Workforce Planning
AI yet to disrupt jobs at scale, Anthropic study finds; youth hiring slows in exposed roles

The report finds that employees in highly exposed occupations are more likely to be older, female, highly educated, and better paid than workers in roles with little or no AI exposure.
A new report by Anthropic introduces a fresh way to measure how AI is affecting jobs and finds little evidence so far that it has triggered large-scale unemployment.
The study proposes a new metric called “observed exposure,” designed to track how much AI is actually being used in real workplace tasks rather than simply measuring what AI could theoretically do.
By combining theoretical capabilities of large language models with real-world usage data, the researchers attempt to identify which occupations are most likely to face disruption.
The results suggest that while AI tools are capable of performing a wide range of tasks, their real-world adoption remains significantly lower.
AI adoption far behind theoretical capability
The report finds that AI has not yet reached anything close to its theoretical potential in the workplace. Even in highly digital professions, actual usage of AI tools represents only a fraction of the tasks that could theoretically be automated.
For example, in computer and mathematics occupations, one of the most AI-exposed categories, AI currently covers about 33% of tasks, despite the technology theoretically being capable of assisting with far more.

Across the economy, many jobs remain largely untouched. Around 30% of workers fall into occupations with virtually no measurable AI exposure, including roles such as cooks, bartenders, lifeguards, mechanics, and other hands-on professions where physical tasks dominate.
Programmers, customer service roles among most exposed
Using the new exposure metric, the report identifies several occupations that appear most vulnerable to AI influence. Computer programmers rank highest, with AI already touching about 75% of their tasks, largely due to the growing use of coding assistants and generative AI tools.
Other highly exposed roles include customer service representatives, where AI chatbots and automated support tools are increasingly common, and data entry clerks, whose tasks are particularly suited to automation.
Financial analysts and other knowledge workers also appear among the professions with relatively high exposure levels.
Job growth projections slightly weaker in AI-exposed fields
The study also compares AI exposure with employment projections published by the U.S. Bureau of Labor Statistics. It finds that occupations with higher exposure to AI tend to show slightly weaker projected employment growth through 2034.
According to the analysis, every 10-percentage-point increase in AI task coverage is associated with a 0.6 percentage-point decline in projected job growth.
However, researchers caution that the relationship is modest and does not necessarily imply immediate job losses.
Highly exposed workers tend to be educated and higher paid
Interestingly, the workers most exposed to AI are not those traditionally considered vulnerable to automation. The report finds that employees in highly exposed occupations are more likely to be older, female, highly educated, and better paid than workers in roles with little or no AI exposure.

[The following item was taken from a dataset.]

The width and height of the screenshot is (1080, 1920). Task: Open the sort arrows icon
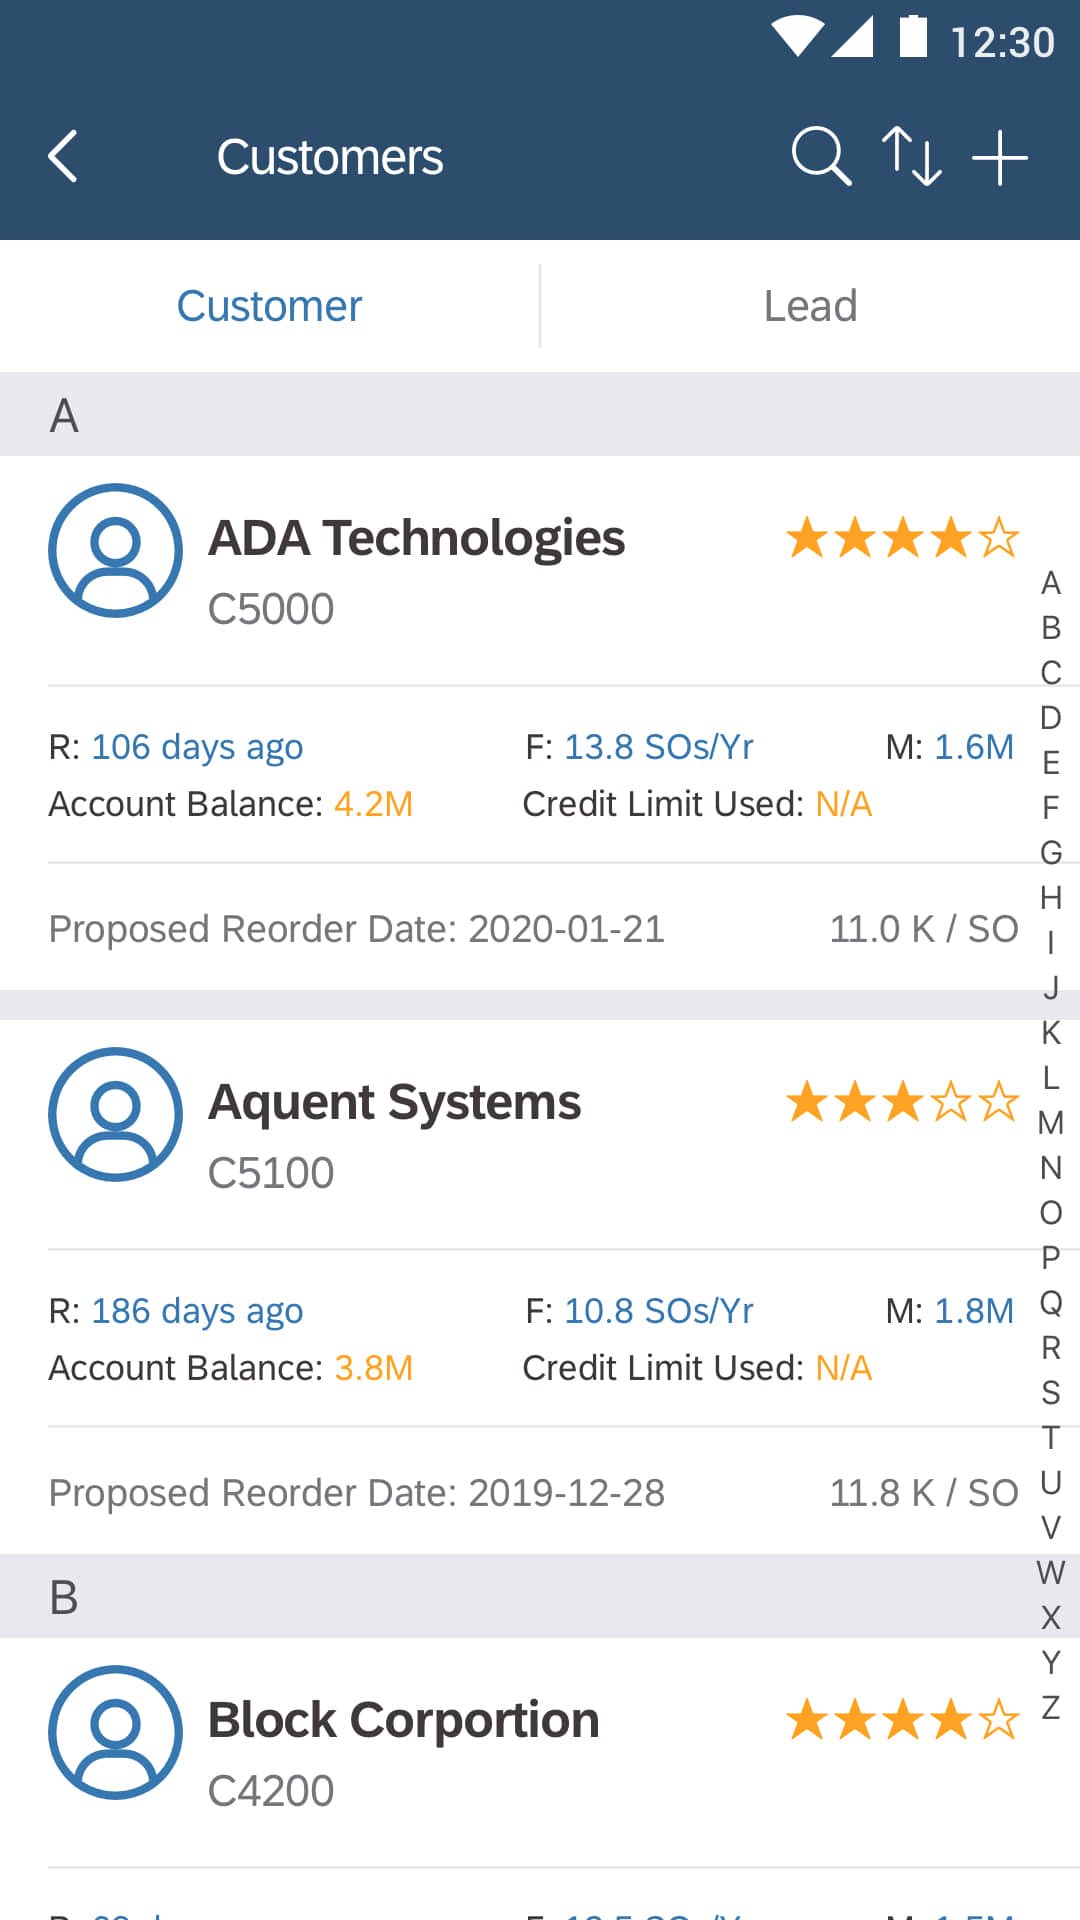point(911,156)

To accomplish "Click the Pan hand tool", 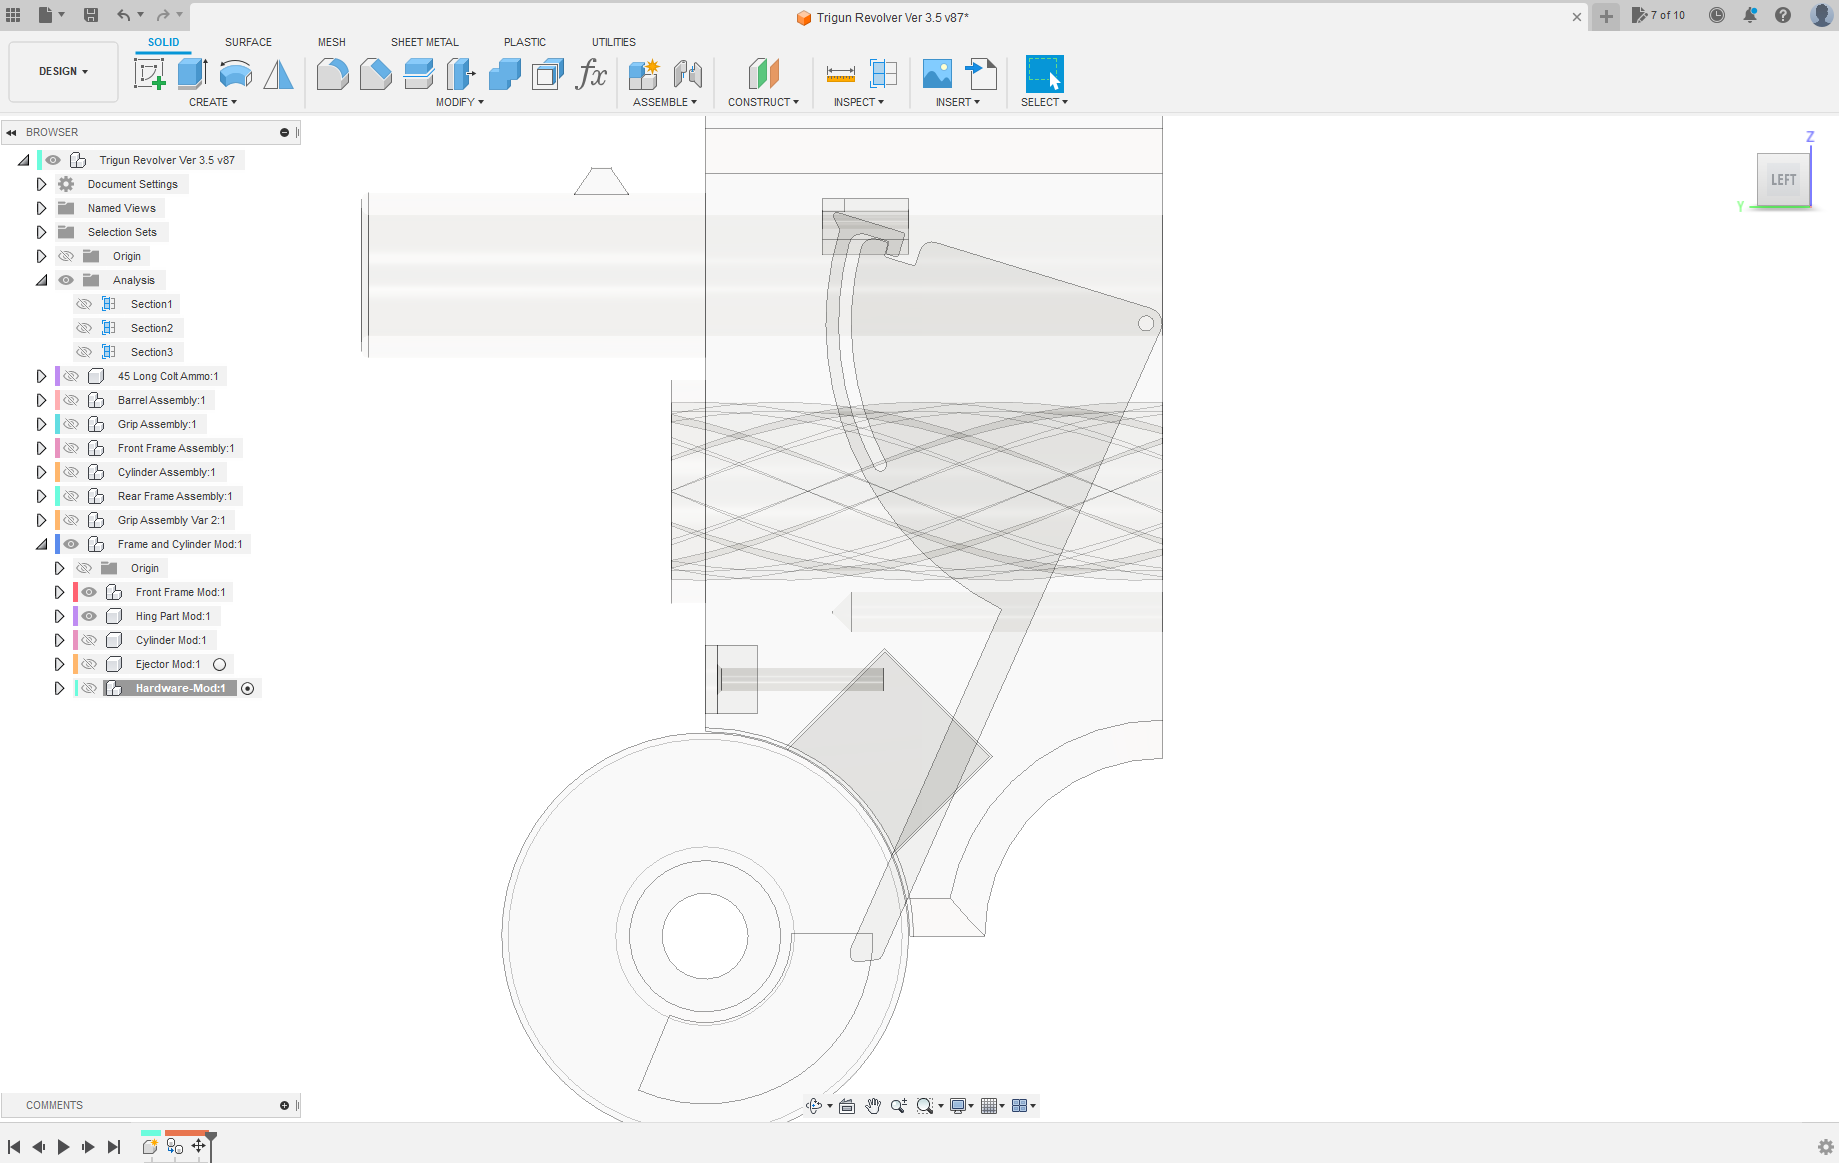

On average, workers in the most exposed occupations earn 47% more than those in low-exposure roles. Graduate degree holders are also far more represented in high-exposure professions, highlighting how AI is increasingly interacting with knowledge-based work.
No clear unemployment impact so far
Despite rising AI adoption since the public launch of generative AI tools such as ChatGPT in late 2022, the report finds no systematic increase in unemployment among workers in the most exposed occupations.
Using employment data from the Current Population Survey, researchers compared unemployment trends between highly exposed workers and those in roles with no AI exposure. The results show that unemployment rates in the two groups have remained broadly similar since 2022.

The findings suggest that any labour market impact from AI may be gradual and difficult to detect in aggregate employment statistics, similar to how earlier technological shifts such as the internet unfolded.
Early signals among younger workers
While overall unemployment trends remain stable, the report identifies a potential early signal among younger workers. Hiring rates for workers aged 22 to 25 entering highly exposed occupations appear to have slowed slightly, with job-finding rates dropping by about 14% compared with 2022 levels. The decline appears to reflect slower hiring rather than layoffs.
Researchers caution that the evidence is still tentative and could reflect other factors, including workers pursuing different career paths or returning to education.
AI’s labour impact may unfold gradually
The report argues that major economic shifts driven by AI may resemble past technological changes, where impacts emerged slowly and were difficult to isolate from other economic forces such as business cycles or policy changes.
Rather than expecting sudden job losses, the report suggests that the first signals of disruption may appear through slower hiring, shifting skill demands, and gradual changes in job composition.
For now, however, the data indicates that the AI revolution in the labour market is still in its early stages. “AI is far from reaching its theoretical capability in the workplace,” the report notes, adding that continued monitoring will be essential to understand how the technology ultimately reshapes employment.